Erdogan wants pvt security guards replaced after Turkey unrest

Turkish President Recep Tayyip Erdogan asked the government to replace private security guards with police forces in the wake of two deadly shoot-outs in a week that sent shockwaves through the country, reports said on Friday.

Istanbul: Turkish President Recep Tayyip Erdogan asked the government to replace private security guards with police forces in the wake of two deadly shoot-outs in a week that sent shockwaves through the country, reports said on Friday.

Erdogan said that the ubiquitous use of private security firms to guard public buildings like courthouses but also hospitals and stadiums should be outlawed.

"I will suggest to my friends (the government) that they remove private security guards altogether (from public institutions)," Erdogan said.

"I believe it would be a historic decision," the Hurriyet daily quoted him as saying in a closed briefing on the presidential jet as he returned home from Romania.

On Tuesday, two Revolutionary People's Liberation Party-Front (DHKP-C) militants took a prosecutor hostage at an Istanbul courthouse and held him for hours before all three were killed in a shootout with the police.

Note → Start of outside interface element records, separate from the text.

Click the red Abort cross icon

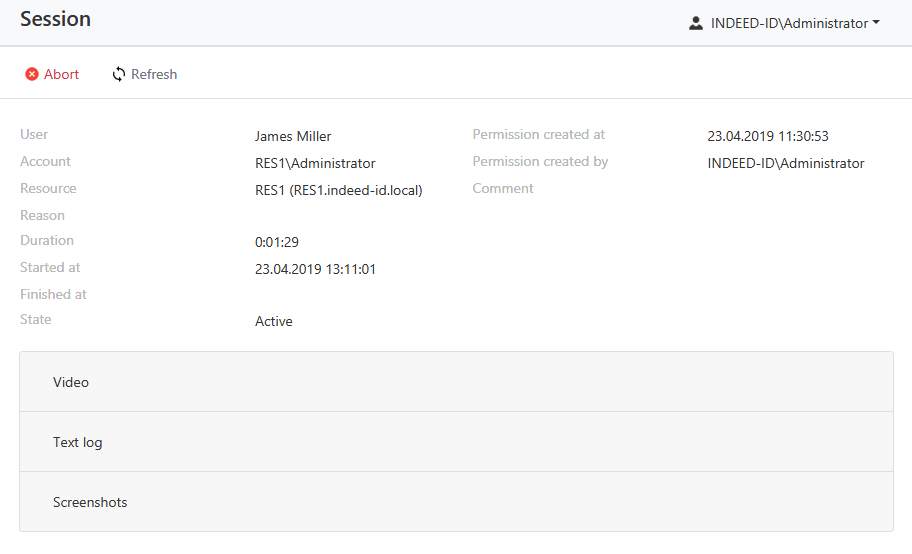coord(32,74)
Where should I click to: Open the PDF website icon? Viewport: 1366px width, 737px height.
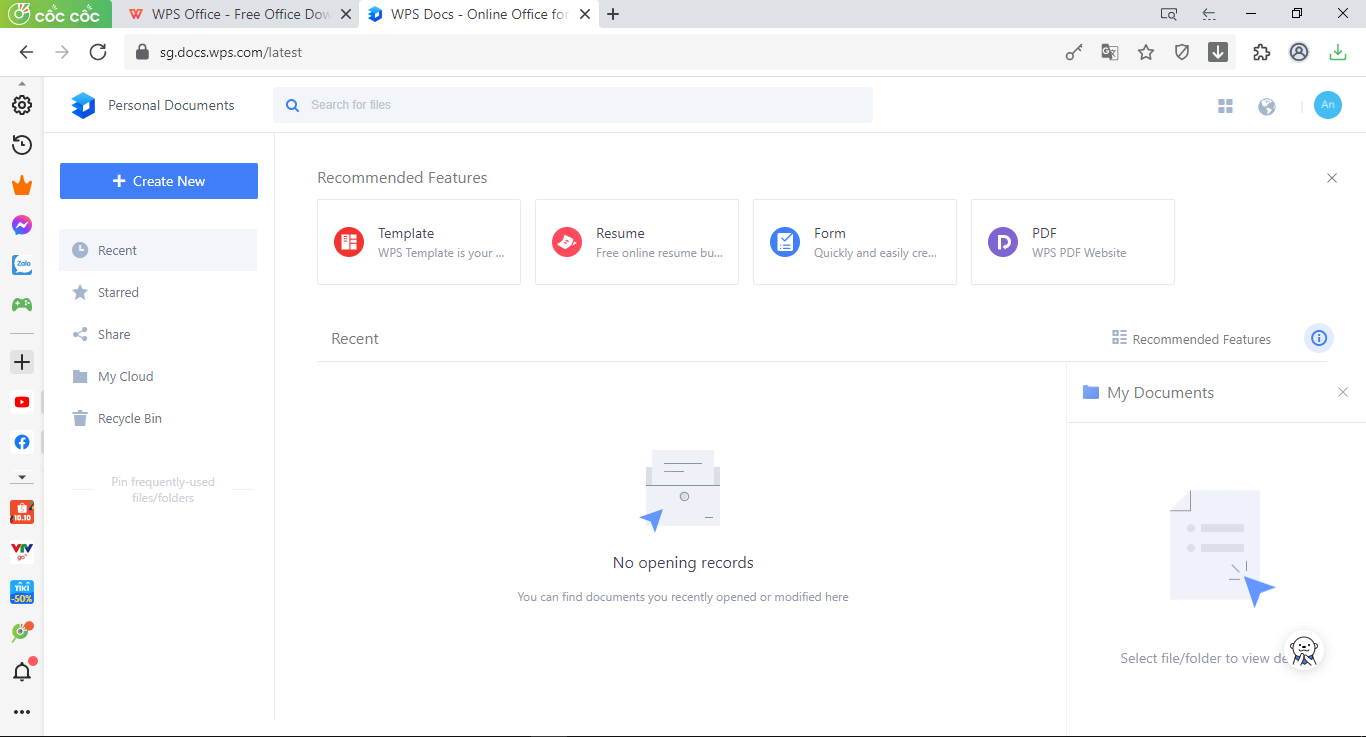click(x=1003, y=242)
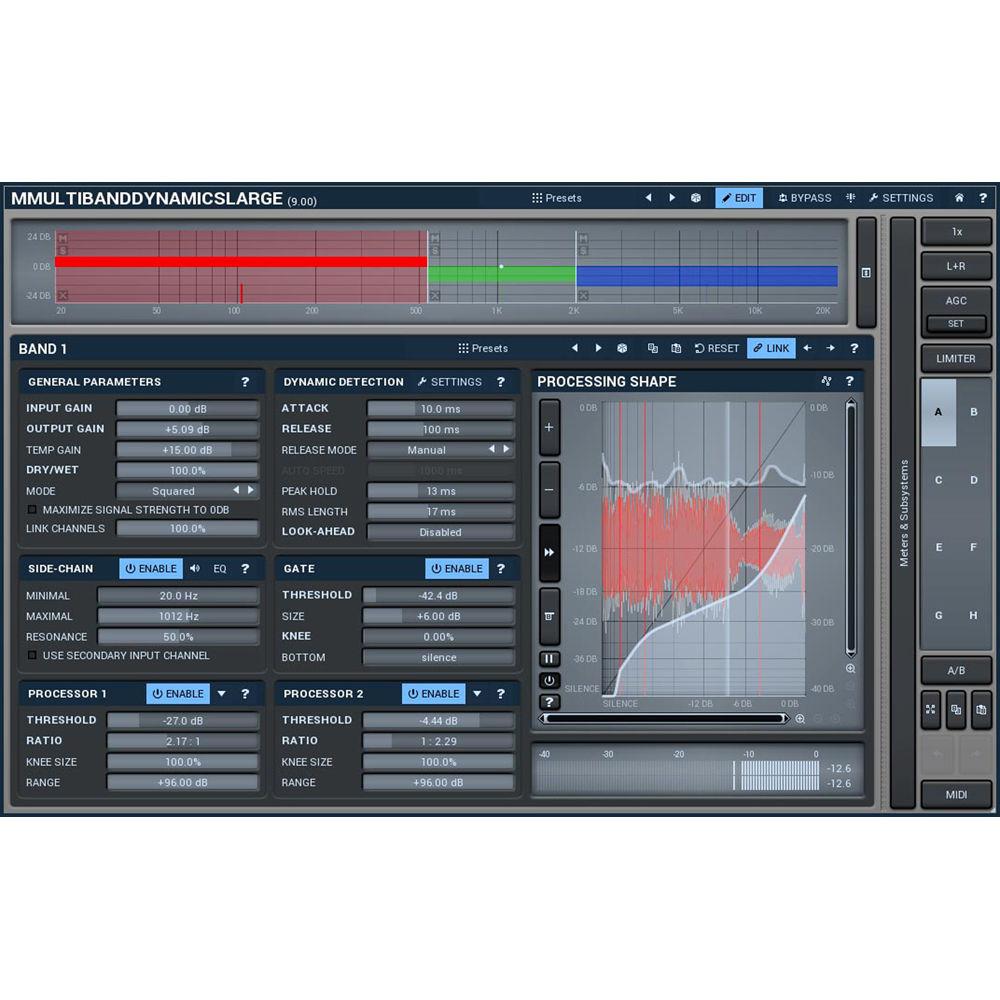Check Use Secondary Input Channel

pos(31,655)
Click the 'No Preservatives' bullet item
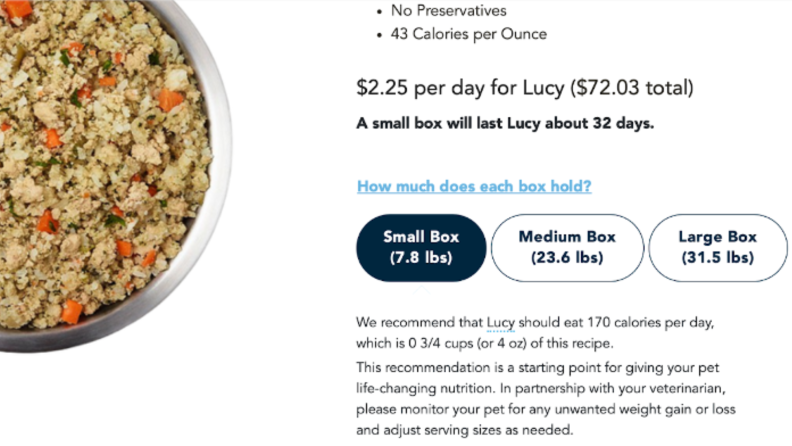Screen dimensions: 792x446 [449, 11]
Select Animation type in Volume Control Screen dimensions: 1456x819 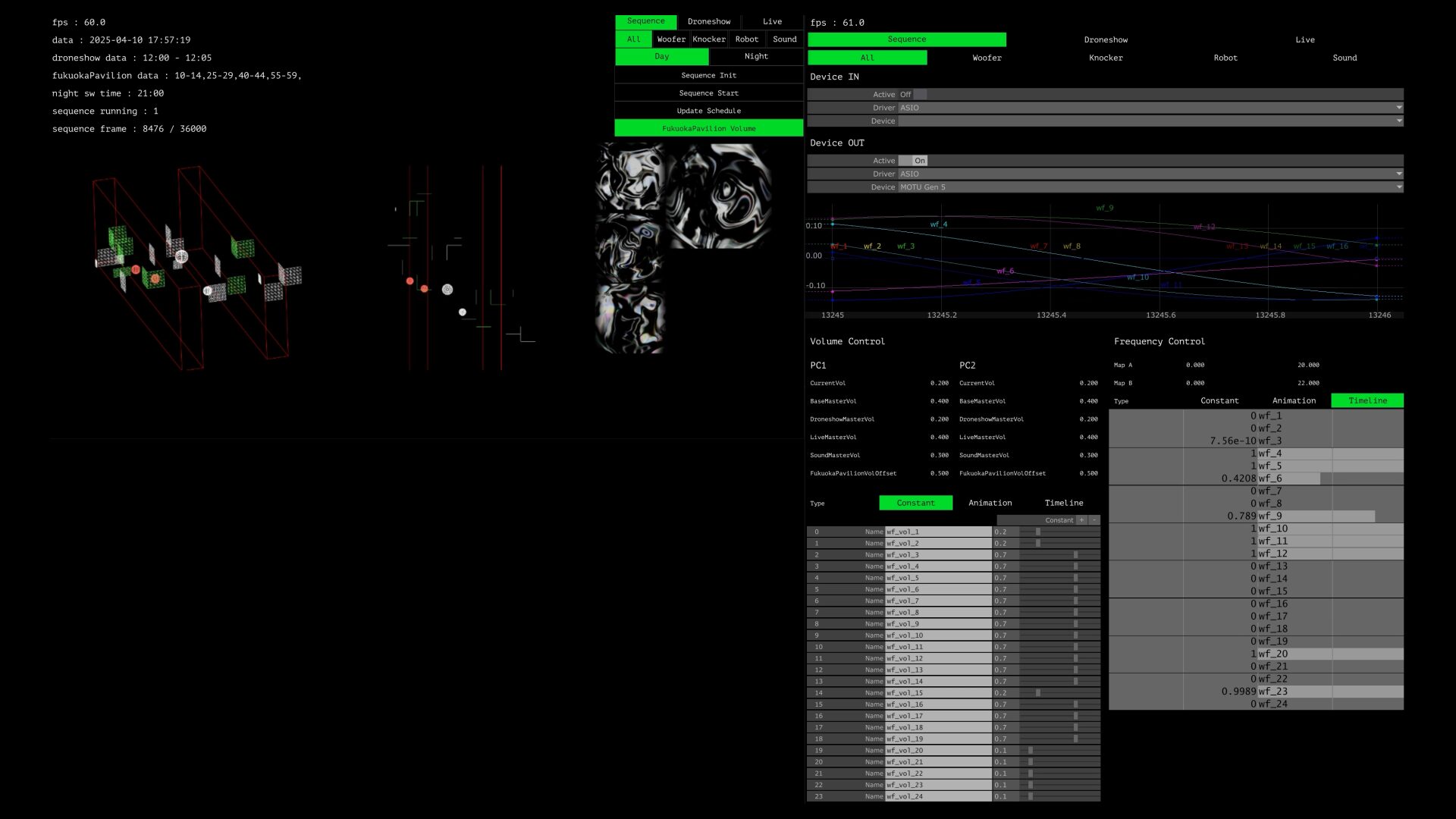pyautogui.click(x=990, y=503)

The two gunmen who took the prosecutor hostage had reportedly entered the giant Istanbul Caglayan Palace of Justice -- guarded by private security guards -- disguised as lawyers.

"Turkey has its own police department. It should set up protection teams for courts. Private security units should be abolished," Erdogan said.

"Not only courthouses, but stadiums and hospitals should be left to the police," he said. It was not clear if he was calling for a blanket ban on private security guards.

Security footage broadcast on Turkish television yesterday showed the two militants easily entering the courthouse and then moving to the prosecutor's office.

In further violence Wednesday, police in Istanbul killed an armed woman linked to the DHKP-C after she tried to storm the police headquarters in Istanbul

According to official statistics, Turkey has approximately 270,000 private security guards who are employed in the public and private sectors.

Erdogan's comments came amid growing accusations from opponents that the country is turning into a police state, after the Turkish parliament passed draconian legislation in March that boosts police powers.